Amazon on Friday published an explanation of the Web Services outage that knocked parts of the internet offline for several hours on December 7th — and promised more clarity if this happens in the future. As CNBC reports, Amazon revealed an automated capacity scaling feature led to “unexpected behavior” from internal network clients. Devices connecting that internal network to AWS were swamped, stalling communications.
“An automated activity to scale capacity of one of the AWS services hosted in the main AWS network triggered an unexpected behavior from a large number of clients inside the internal network,” the company wrote in a post on its website. As a result, devices connecting an internal Amazon network and AWS’ network became overloaded.
The nature of the failure prevented teams from pinpointing and fixing the problem, Amazon added. They had to use logs to find out what happened, and internal tools were also affected. The rescuers were “extremely deliberate” in restoring service to avoid breaking still-functional workloads, and had to contend with a “latent issue” that prevented networking clients from backing off and giving systems a chance to recover.

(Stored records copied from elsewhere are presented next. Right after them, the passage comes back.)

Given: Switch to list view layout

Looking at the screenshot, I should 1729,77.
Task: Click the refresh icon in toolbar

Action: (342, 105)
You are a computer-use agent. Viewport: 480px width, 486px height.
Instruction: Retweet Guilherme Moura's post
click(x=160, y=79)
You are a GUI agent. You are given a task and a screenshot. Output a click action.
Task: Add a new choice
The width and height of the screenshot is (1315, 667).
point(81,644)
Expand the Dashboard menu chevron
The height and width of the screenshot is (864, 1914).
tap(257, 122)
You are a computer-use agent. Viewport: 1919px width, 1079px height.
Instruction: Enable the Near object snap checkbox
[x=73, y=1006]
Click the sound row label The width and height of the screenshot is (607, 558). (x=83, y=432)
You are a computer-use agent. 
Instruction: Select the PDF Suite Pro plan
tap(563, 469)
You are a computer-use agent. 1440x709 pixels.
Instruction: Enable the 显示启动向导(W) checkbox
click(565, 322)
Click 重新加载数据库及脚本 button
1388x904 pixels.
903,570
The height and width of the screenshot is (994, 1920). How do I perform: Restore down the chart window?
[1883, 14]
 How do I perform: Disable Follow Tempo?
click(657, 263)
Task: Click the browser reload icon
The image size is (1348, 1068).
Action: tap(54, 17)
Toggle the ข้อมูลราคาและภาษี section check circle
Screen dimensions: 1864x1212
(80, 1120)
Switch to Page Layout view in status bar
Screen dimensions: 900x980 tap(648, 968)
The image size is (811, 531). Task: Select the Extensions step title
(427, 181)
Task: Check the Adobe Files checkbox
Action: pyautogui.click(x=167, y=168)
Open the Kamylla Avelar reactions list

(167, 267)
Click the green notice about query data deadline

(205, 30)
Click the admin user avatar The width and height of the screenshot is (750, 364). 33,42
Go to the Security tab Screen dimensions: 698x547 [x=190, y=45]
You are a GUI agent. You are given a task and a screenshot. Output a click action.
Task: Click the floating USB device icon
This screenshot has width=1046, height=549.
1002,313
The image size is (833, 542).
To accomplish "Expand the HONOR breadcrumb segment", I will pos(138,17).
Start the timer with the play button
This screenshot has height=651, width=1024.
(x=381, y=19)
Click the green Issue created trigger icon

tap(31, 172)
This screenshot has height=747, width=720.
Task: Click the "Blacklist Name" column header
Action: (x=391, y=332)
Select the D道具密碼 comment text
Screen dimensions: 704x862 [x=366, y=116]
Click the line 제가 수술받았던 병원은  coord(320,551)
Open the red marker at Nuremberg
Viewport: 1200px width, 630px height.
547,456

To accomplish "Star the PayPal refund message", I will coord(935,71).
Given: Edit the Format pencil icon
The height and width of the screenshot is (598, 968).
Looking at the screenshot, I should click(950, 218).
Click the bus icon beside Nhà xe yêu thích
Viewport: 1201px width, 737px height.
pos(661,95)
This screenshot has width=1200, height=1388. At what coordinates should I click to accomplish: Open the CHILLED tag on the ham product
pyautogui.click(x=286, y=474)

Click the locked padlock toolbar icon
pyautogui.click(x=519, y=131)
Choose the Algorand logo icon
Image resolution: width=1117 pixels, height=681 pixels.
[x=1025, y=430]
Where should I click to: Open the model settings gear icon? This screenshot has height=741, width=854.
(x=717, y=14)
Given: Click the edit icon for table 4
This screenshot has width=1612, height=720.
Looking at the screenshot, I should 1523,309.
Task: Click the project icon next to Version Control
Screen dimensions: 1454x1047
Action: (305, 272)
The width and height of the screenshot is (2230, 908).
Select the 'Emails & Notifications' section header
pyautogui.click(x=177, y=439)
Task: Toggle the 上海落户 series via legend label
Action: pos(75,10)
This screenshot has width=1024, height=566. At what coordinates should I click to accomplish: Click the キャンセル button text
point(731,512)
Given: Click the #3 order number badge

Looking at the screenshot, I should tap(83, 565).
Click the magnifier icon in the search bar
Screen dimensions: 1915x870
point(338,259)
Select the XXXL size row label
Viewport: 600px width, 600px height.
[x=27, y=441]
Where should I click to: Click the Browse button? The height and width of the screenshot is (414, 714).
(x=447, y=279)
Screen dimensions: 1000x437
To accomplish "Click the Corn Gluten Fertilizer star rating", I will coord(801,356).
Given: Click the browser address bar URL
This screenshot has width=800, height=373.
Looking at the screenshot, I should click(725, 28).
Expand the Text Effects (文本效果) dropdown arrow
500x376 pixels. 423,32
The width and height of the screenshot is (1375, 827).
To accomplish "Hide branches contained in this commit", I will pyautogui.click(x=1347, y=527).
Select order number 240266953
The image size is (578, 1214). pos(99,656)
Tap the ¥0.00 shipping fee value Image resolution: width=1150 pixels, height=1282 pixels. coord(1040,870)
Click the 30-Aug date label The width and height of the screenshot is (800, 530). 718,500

The AWS division has temporarily disabled the scaling that led to the problem, and won’t switch it back on until there are solutions in place. A fix for the latent glitch is coming within two weeks, Amazon said. There’s also an extra network configuration to shield devices in the event of a repeat failure.
Downtime can hurt the perception that cloud infrastructure is reliable and ready to handle migrations of applications from physical data centers. It can also have major implications on businesses. AWS has millions of customers and is the leading provider in the market.
Amazon’s own retail operations were brought to a standstill in some pockets of the U.S. Internal apps used by Amazon’s warehouse and delivery workforce rely on AWS, so for most of Tuesday employees were unable to scan packages or access delivery routes. Third-party sellers also couldn’t access a site used to manage customer orders.
During the outage, AWS tried to keep customers aware of what was happening, but the cloud ran into trouble updating its status page, known as the Service Health Dashboard.
“As the impact to services during this event all stemmed from a single root cause, we opted to provide updates via a global banner on the Service Health Dashboard, which we have since learned makes it difficult for some customers to find information about this issue,” AWS said.
In addition, customers couldn’t create support cases for seven hours during the disruption. AWS said it’s now taking action to address both of those issues.
“We expect to release a new version of our Service Health Dashboard early next year that will make it easier to understand service impact and a new support system architecture that actively runs across multiple AWS regions to ensure we do not have delays in communicating with customers,” AWS said.
It’s not the first time for AWS to change the way it reports issues.
In 2017, an outage that hit the popular AWS S3 storage service prevented engineers from showing the right color to indicate uptime on the Service Health Dashboard. Amazon posted banners and went to Twitter to release new information.
“We have changed the SHD administration console to run across multiple AWS regions,” Amazon said in a message about that episode.
You might have an easier time understanding crises the next time around. A new version of AWS’ service status dashboard is due in early 2022 to provide a clearer view of any outages, and a multi-region support system will help Amazon get in touch with customers that much sooner.
These won’t bring AWS back any faster during an incident, but they may eliminate some of the mystery when services go dark — important when victims include everything from Disney+ to Roomba vacuums, Amazon’s Ring security cameras, and other internet-connected devices like smart cat litter boxes and app-connected ceiling fans were also taken down by the outage.